## Task directions
Count the lines below that hold the string "vous". Give only that number.

## Excerpted data

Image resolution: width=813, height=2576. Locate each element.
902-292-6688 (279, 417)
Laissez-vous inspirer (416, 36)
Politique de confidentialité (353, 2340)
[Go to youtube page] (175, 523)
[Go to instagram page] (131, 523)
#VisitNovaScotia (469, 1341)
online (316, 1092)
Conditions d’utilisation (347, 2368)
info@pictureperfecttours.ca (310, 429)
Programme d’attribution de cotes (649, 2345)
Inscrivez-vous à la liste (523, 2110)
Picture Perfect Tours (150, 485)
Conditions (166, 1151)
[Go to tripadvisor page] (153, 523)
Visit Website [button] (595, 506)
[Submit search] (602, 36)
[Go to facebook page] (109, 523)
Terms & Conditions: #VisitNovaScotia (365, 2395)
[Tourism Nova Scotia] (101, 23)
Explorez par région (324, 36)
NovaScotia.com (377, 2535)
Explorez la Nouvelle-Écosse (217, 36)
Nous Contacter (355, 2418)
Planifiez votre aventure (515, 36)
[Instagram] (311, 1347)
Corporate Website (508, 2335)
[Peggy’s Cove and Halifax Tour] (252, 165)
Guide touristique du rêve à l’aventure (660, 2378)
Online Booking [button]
==
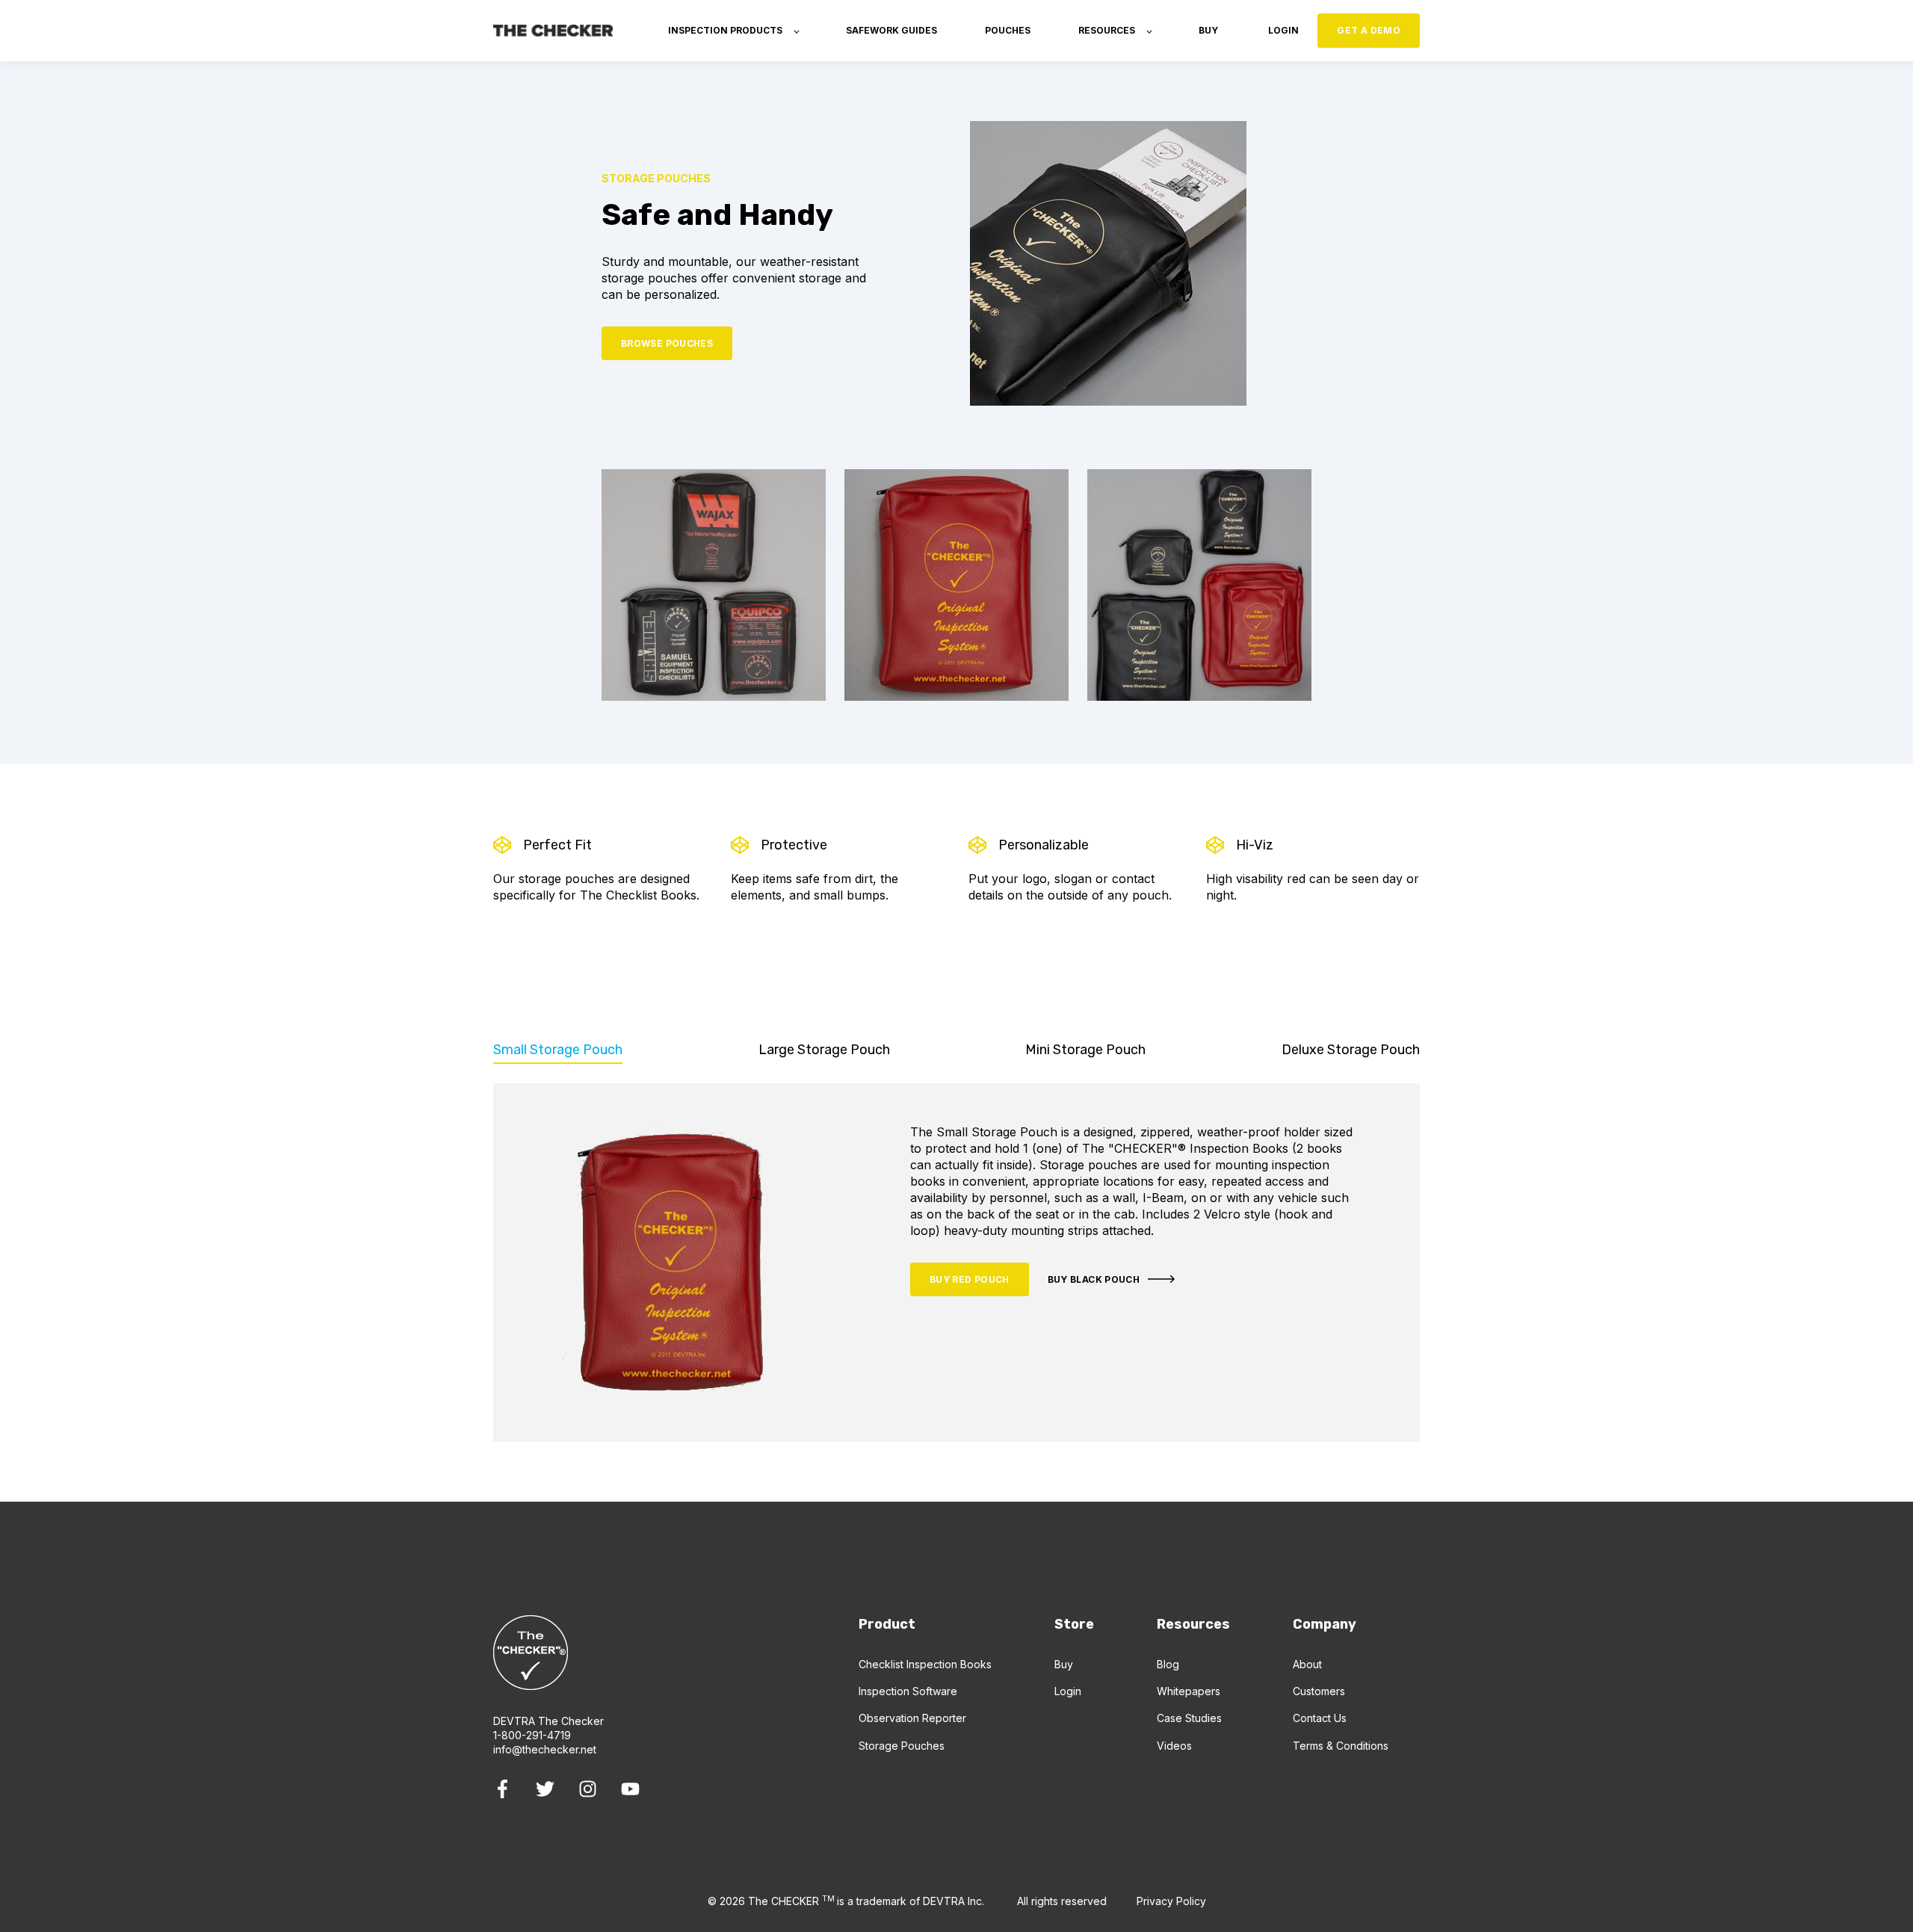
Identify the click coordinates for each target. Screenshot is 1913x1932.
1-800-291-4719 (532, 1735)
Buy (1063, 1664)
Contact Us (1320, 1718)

## Reply to the exercise
2